Wednesday, July 28, 2010

Focus in the martial Arts

Everyone agrees that "Focus" is very important in martial Arts training. But what is "Focus"? Most source say something like "You must learn to focus all your attention on your opponent to the exclusion of all distractions" This makes a lot of sense in a sporting ring, where you face a single opponent, one on one, in a controlled environment. But I do not think is is good advice in a more "real world" situation, where the environment is anything but controlled and while many of the "distractions" can be safely ignored, others cannot. You should not allow the dog barking, the child running around, or the flash from the camera to distract you, but the man with the pipe in his hand approaching from your left flack should not be ignored. All the incoming sensory information must be processed so the decision can be made as to what to can be safely disregarded and what needs immediate attention.

Aikido rondori practice is good for this. I remember a class once where the instructor occasionally told one of the observers to join the rondori already in progress, This was a real challenge, I thought I was dealing with four attackers and suddenly without warning a fifth attacker came out of nowhere. If I had been less focused on the attackers I knew about I might not have been taken by surprise by the changed situation.

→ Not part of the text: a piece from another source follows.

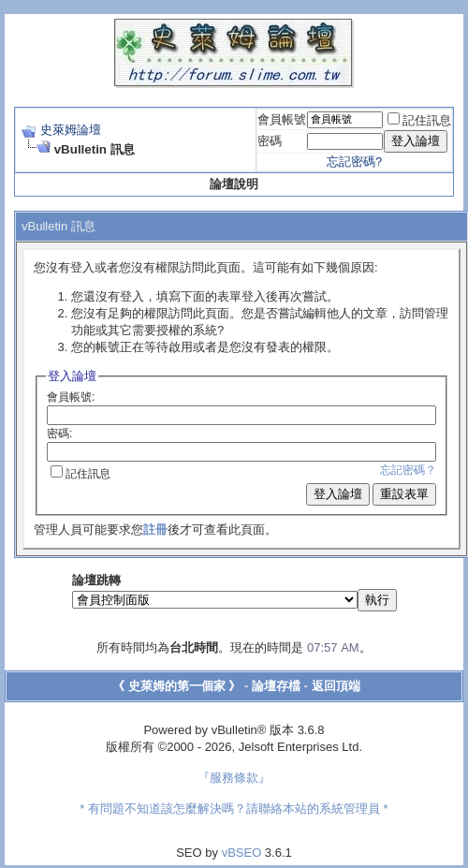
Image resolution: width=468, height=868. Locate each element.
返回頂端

I regularly practice "push hands". I believe it to be a very effective, safe, form of simulated combat training. The group I practice with is very informal and low key. We generally keep up a constant light banter for the entire practice session. I'm sure a "serious martial artist" would be appalled that we are making wise cracks when we should be focused on our practice, but I disagree. I consider the wise cracking to be part of my training. If the banter distracts me from the practice, my partner/opponent will push me, giving me feed back. My goal is to be able to maintain good root, structure, awareness, flow, etc. while at the same time keeping up the banter. This trains me to deal with distractions without being distracted by them.

Just as in meditation you do not block all thoughts from the mind, but rather let them flow without allowing yourself to be distracted by them, I am training not to block all "distractions" from my mind during practice, but to process them with out being distracted by them.